WORK INSTRUCTION: Retype the line with "Viewport: 554px width, 491px" exactly. Then retype every line after it through the end of the entries below, and nothing more, leaving out pictures.

STUDY MATERIAL:

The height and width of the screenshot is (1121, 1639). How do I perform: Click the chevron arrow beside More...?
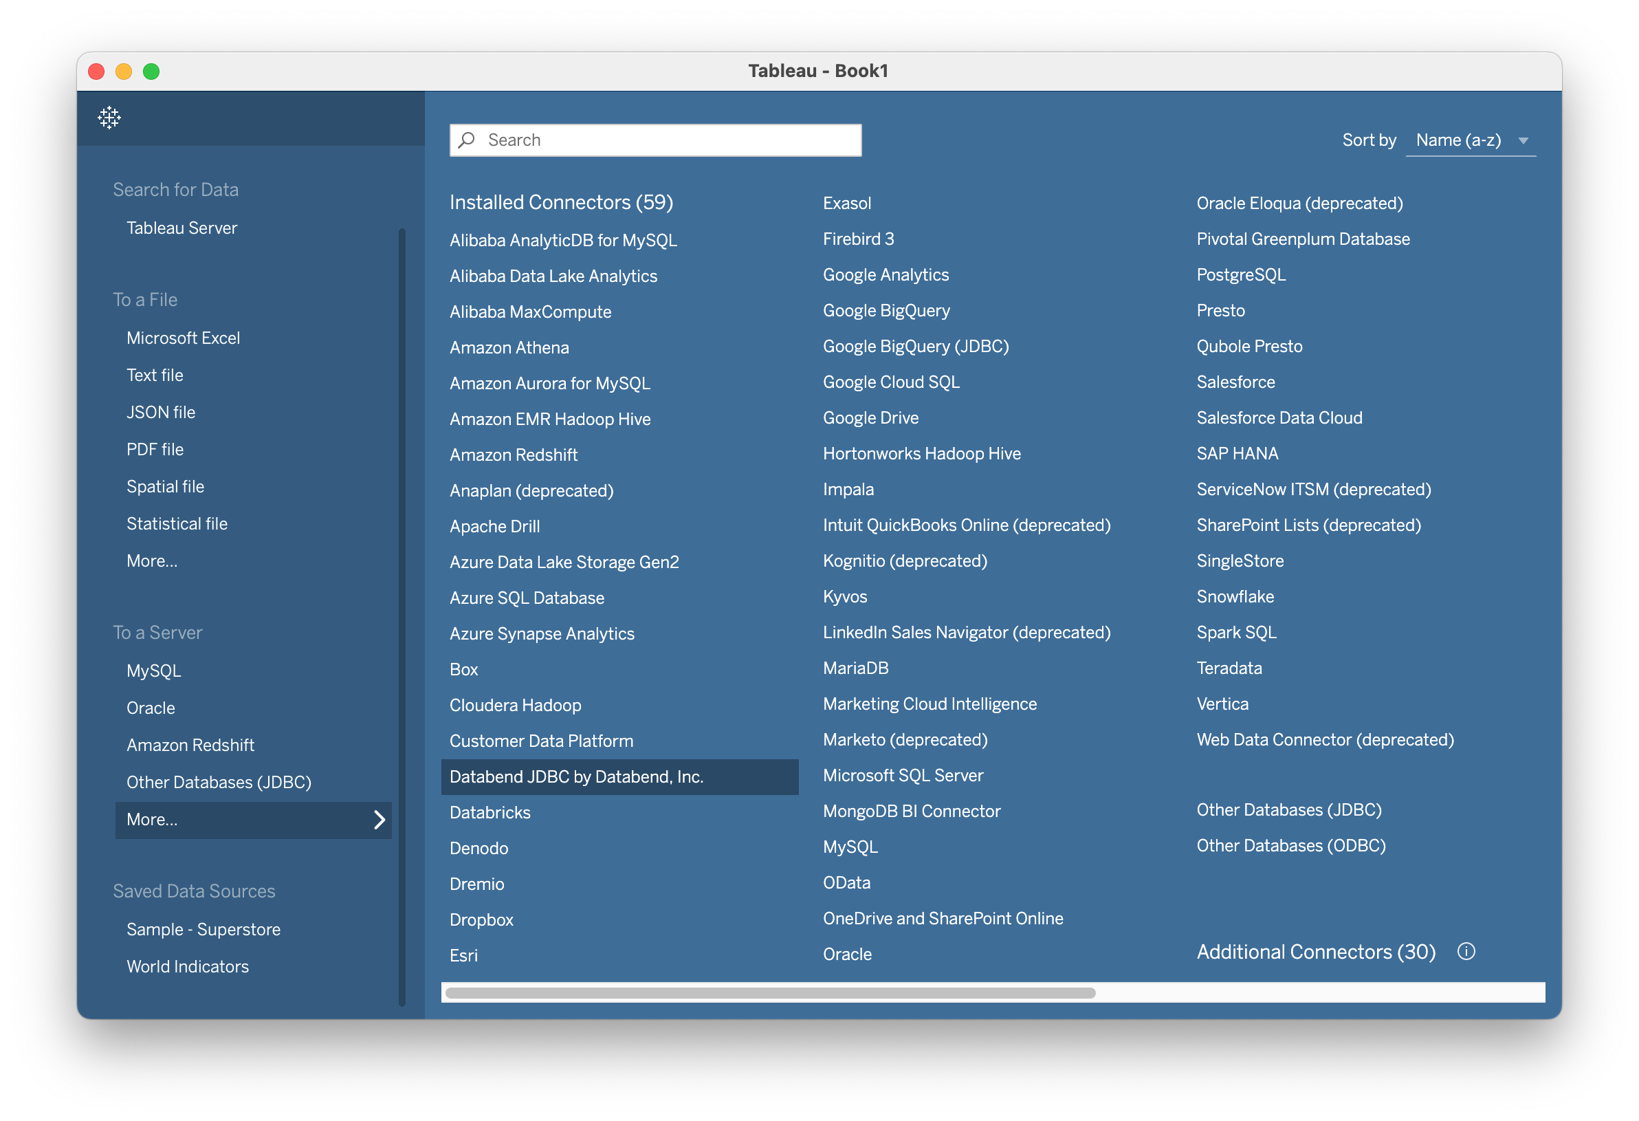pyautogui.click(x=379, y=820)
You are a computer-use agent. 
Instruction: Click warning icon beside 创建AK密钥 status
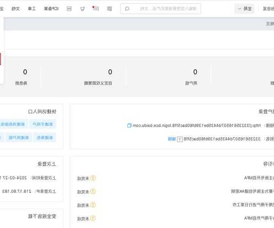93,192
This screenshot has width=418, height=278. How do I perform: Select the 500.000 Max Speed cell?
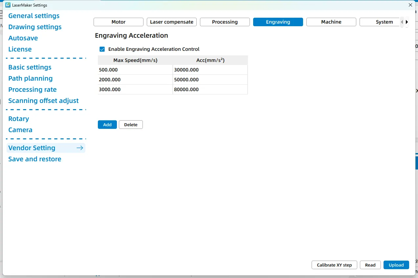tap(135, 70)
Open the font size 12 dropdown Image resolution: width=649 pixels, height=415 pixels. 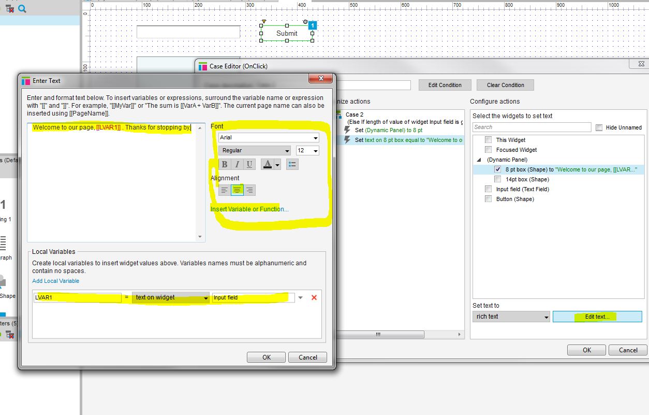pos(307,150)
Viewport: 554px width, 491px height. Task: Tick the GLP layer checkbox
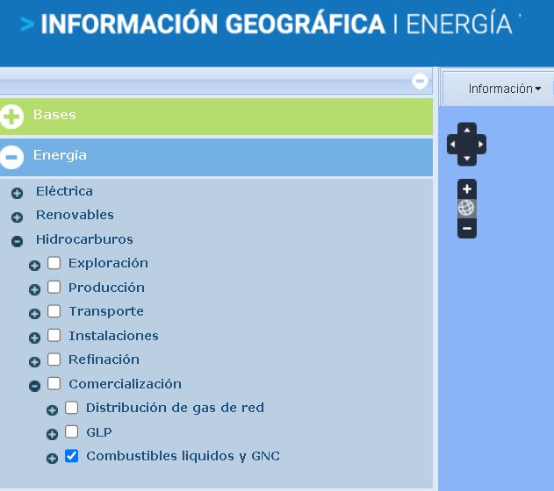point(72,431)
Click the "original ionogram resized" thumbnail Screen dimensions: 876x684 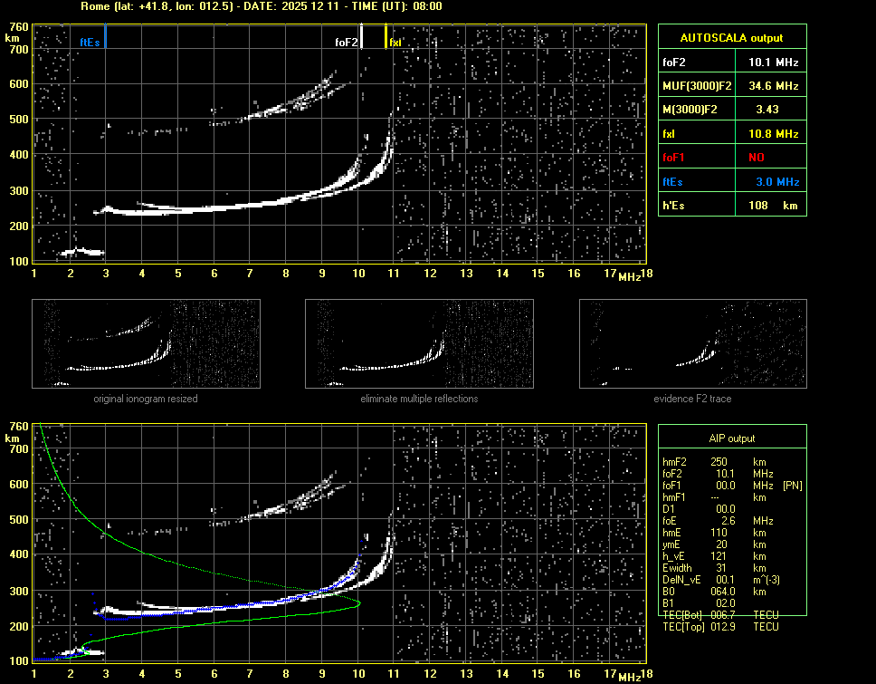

ANSWER FOR THE TASK:
Viewport: 554px width, 491px height. Task: Tick the GLP layer checkbox
point(72,431)
Click the "original ionogram resized" thumbnail Screen dimensions: 876x684 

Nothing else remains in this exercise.